12 Jun

Open source, Twitter, and You

As I write more about my own projects (past and present), you’ll see that I generally root for the startup that can fight its way into a market and build value. There are times when, however, a startup should realize the larger role it plays in an ecosystem and set some of itself free. Twitter is such a company. In my previous post, I suggested that the Twitter service really should be cloned and released under an open source license. In this post I want to expand on the why and how…

It’s ICQ all over again

Making a communication service profitable is not for the faint of heart – direct response advertising in such a social medium performs poorly, and charging for the service generally only works when you can be cheaper than the alternatives. Most importantly, a communication service won’t have a chance surviving unless there are just gobs of users. So why a new service comes along and tries to build a closed system, preventing it from attracting users in every way possible, is beyond me.

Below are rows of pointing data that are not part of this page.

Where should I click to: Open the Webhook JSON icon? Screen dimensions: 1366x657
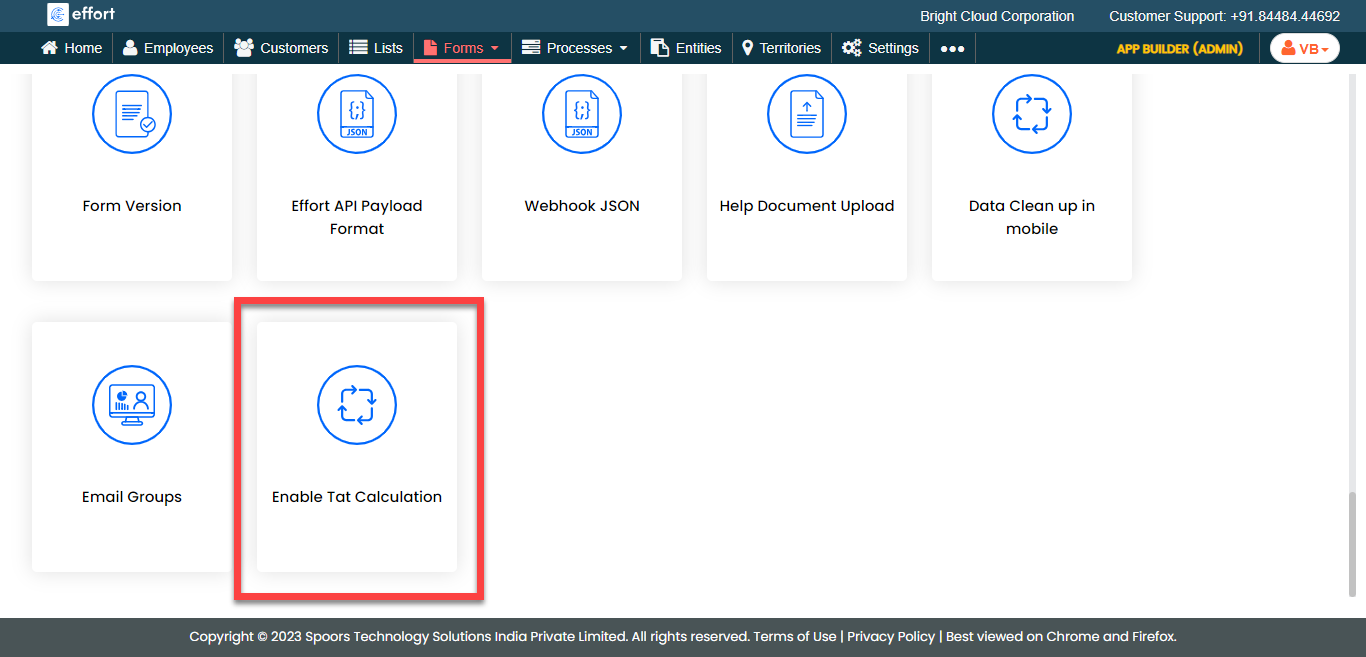pyautogui.click(x=582, y=114)

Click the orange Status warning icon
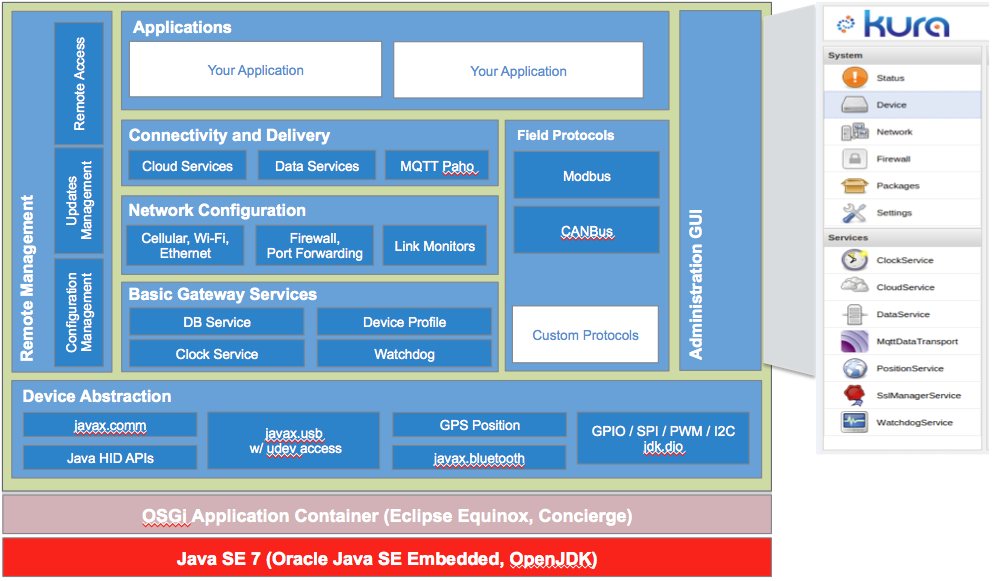coord(855,77)
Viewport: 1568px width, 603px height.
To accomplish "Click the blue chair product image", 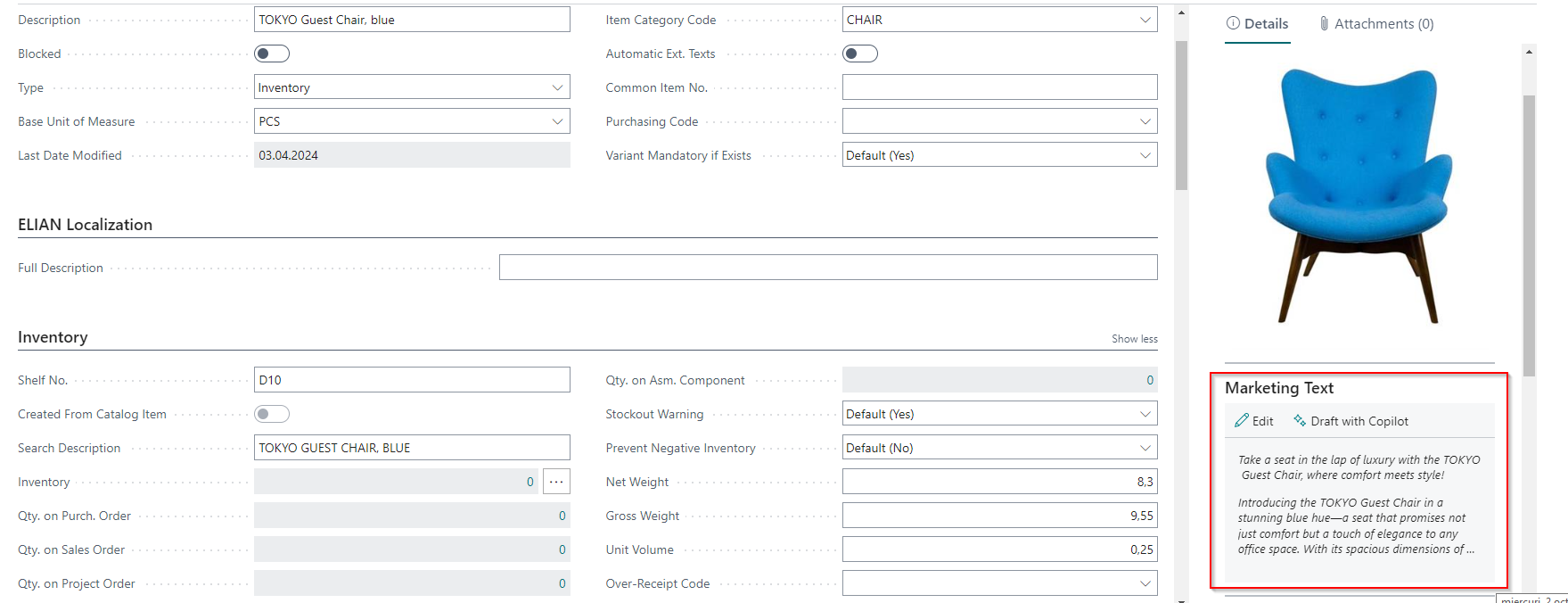I will coord(1358,196).
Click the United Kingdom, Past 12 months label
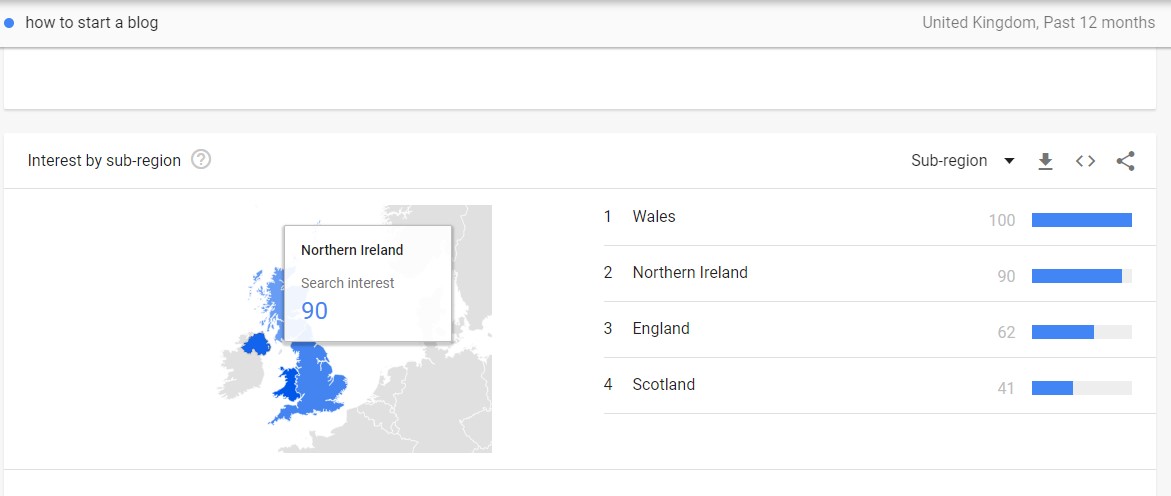The image size is (1171, 496). pyautogui.click(x=1038, y=23)
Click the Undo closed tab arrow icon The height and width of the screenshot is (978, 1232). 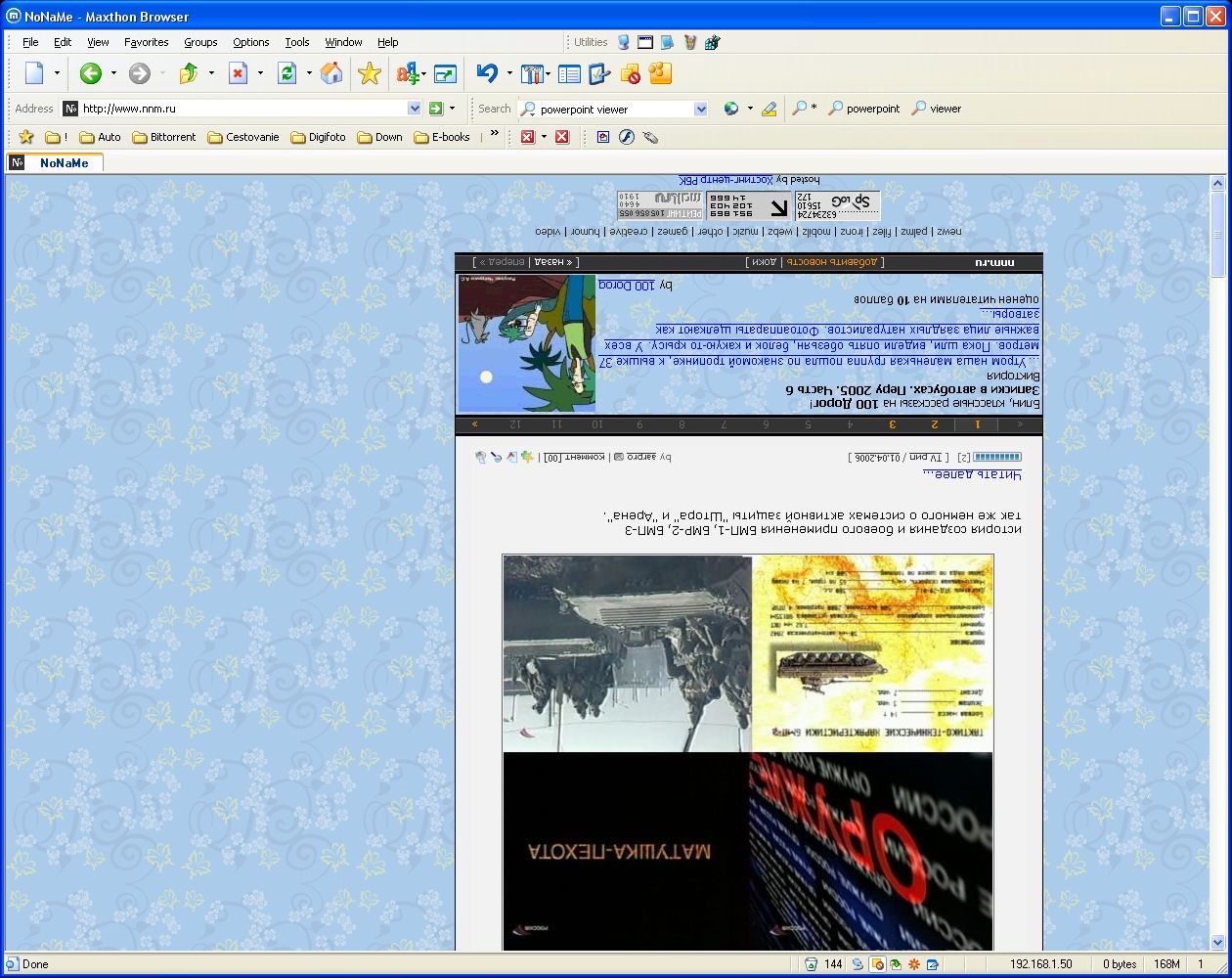coord(487,73)
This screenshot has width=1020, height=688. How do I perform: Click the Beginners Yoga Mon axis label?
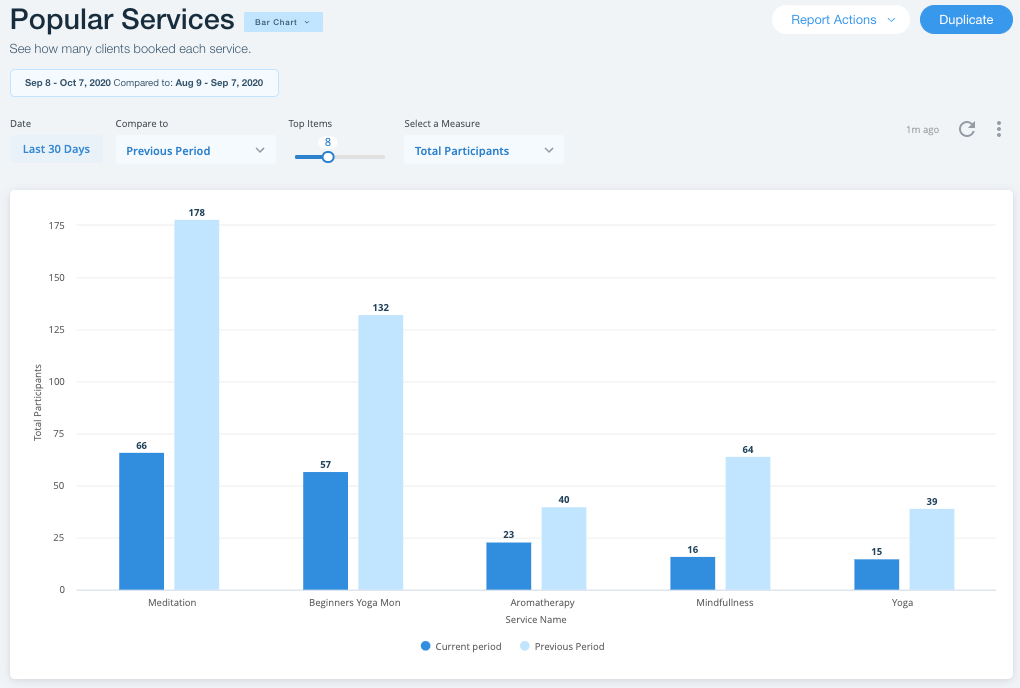(354, 602)
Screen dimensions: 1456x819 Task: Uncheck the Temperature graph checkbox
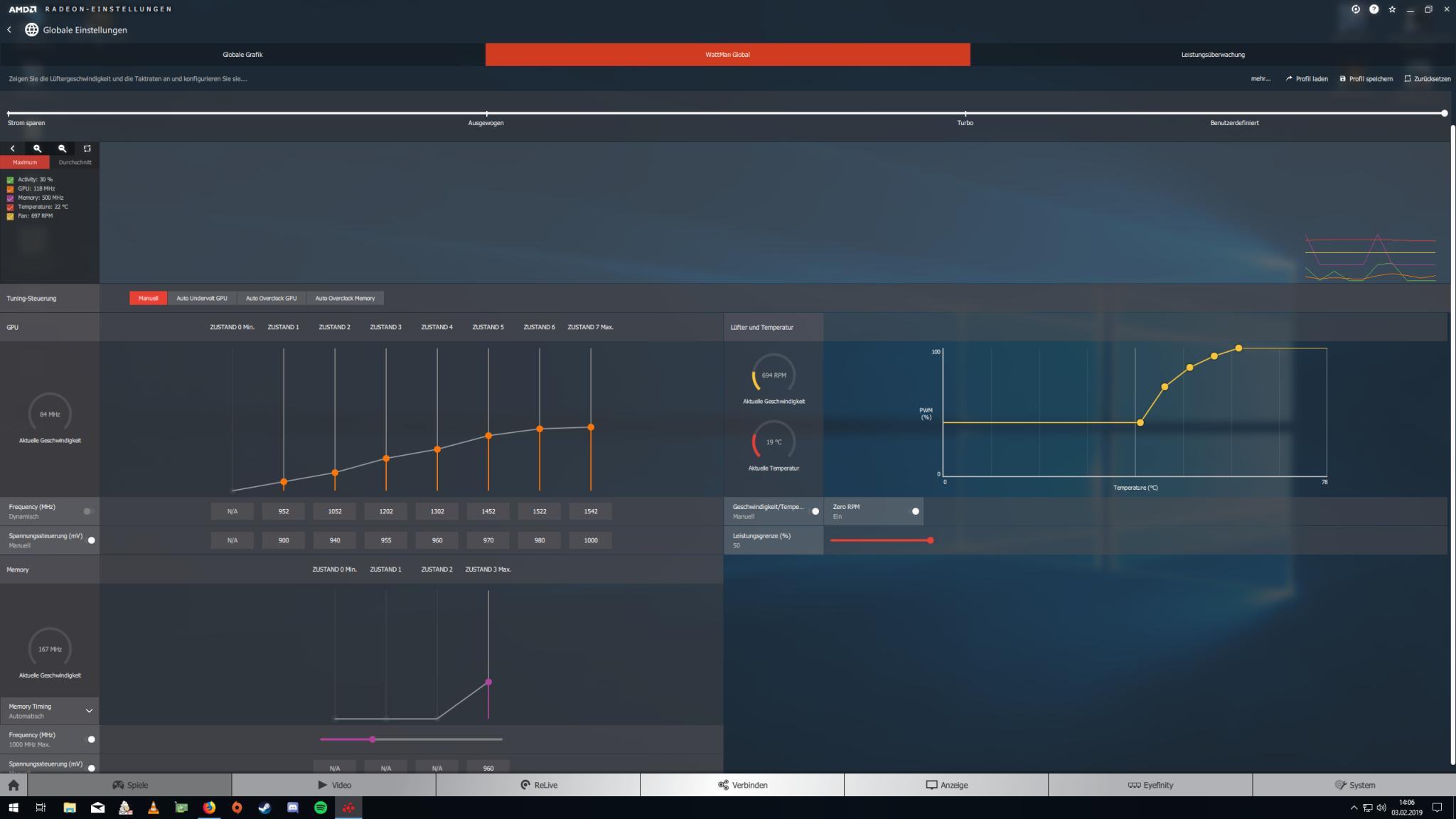click(11, 207)
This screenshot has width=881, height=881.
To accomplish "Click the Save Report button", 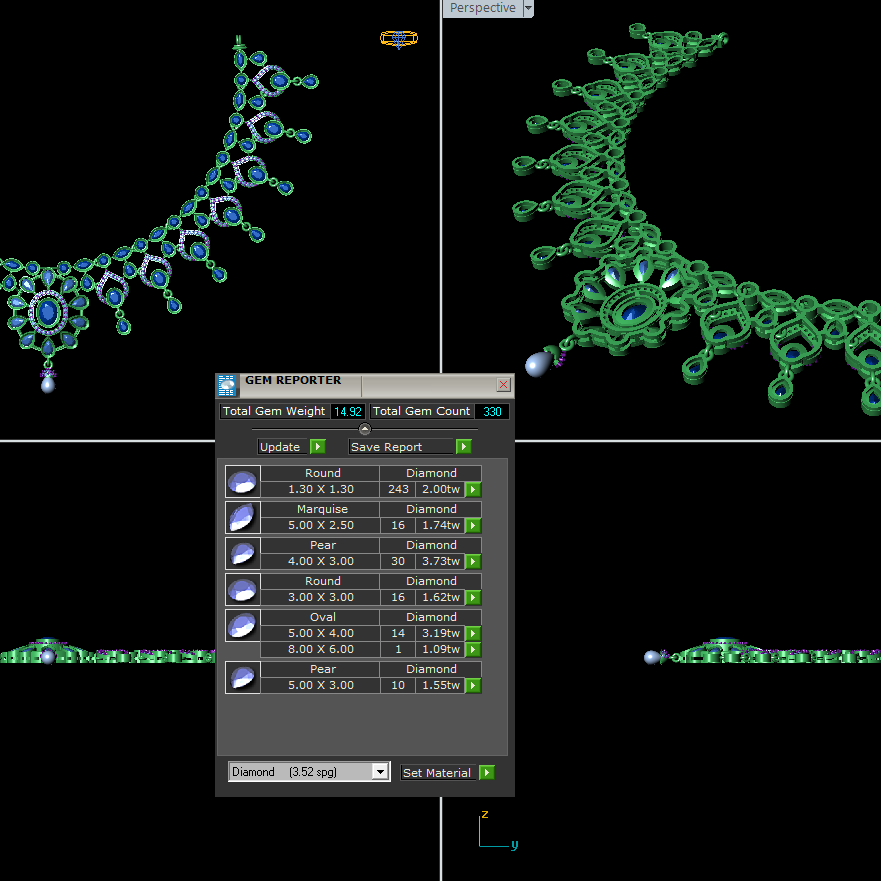I will click(409, 447).
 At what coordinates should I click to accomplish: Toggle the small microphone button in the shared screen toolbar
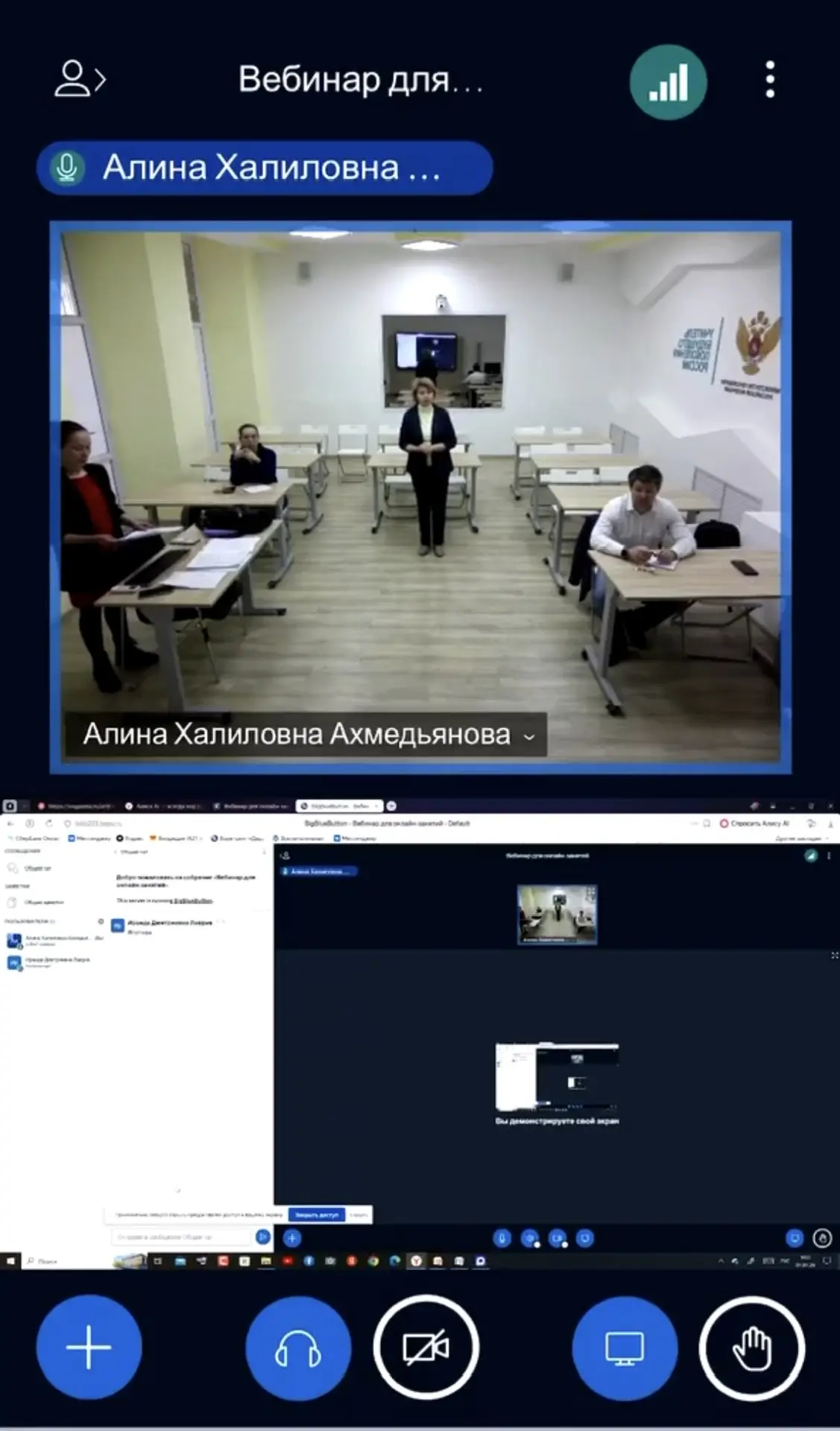502,1238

Twitter is the ICQ of this decade, folks: a great communications idea that doesn’t make money and doesn’t work very often. And both Twitter and ICQ have chosen to be closed. When ICQ gained enough attention, it begat competitors like Yahoo! and MSN to make their own (closed) IM systems. “Hey I’m on AIM! Oh noes, I’m on MSN! Guess I have to make an AIM account and run both!” Retarded, yes? So how is this different from “follow me on twitter – no wait screw twitter, follow me on plurk!”

So I want to expand my previous plea of making parts of twitter open source: not only is it the best way to build a scalable service, but it allows twitter and its competitors to focus on how well it designs a service for its users. There is nothing sad or unfair to twitter about this; they are toast if they don’t do it.

The Conversation has started

First off, go read Eran Hammer-Lahav’s great set of posts on the topic. I agree with both Eran and Scott Hanselman that the computational challenges may be alleviated by focusing on smarter clients and a more sophisticated API. If I blog and produce a piece of XML, and your reader pulls that XML on demand, then the information is simply duplicated. Is there a role for a centralized server? Well, you could build an email gateway (you email your blog, and it can email you updates of what you follow), an SMS gateway (that you may have to charge for), gateways to other protocols, and of course you can build a web-store of all this data. Maybe these are the things Twitter Inc. should focus on (still not sure it’s a business though).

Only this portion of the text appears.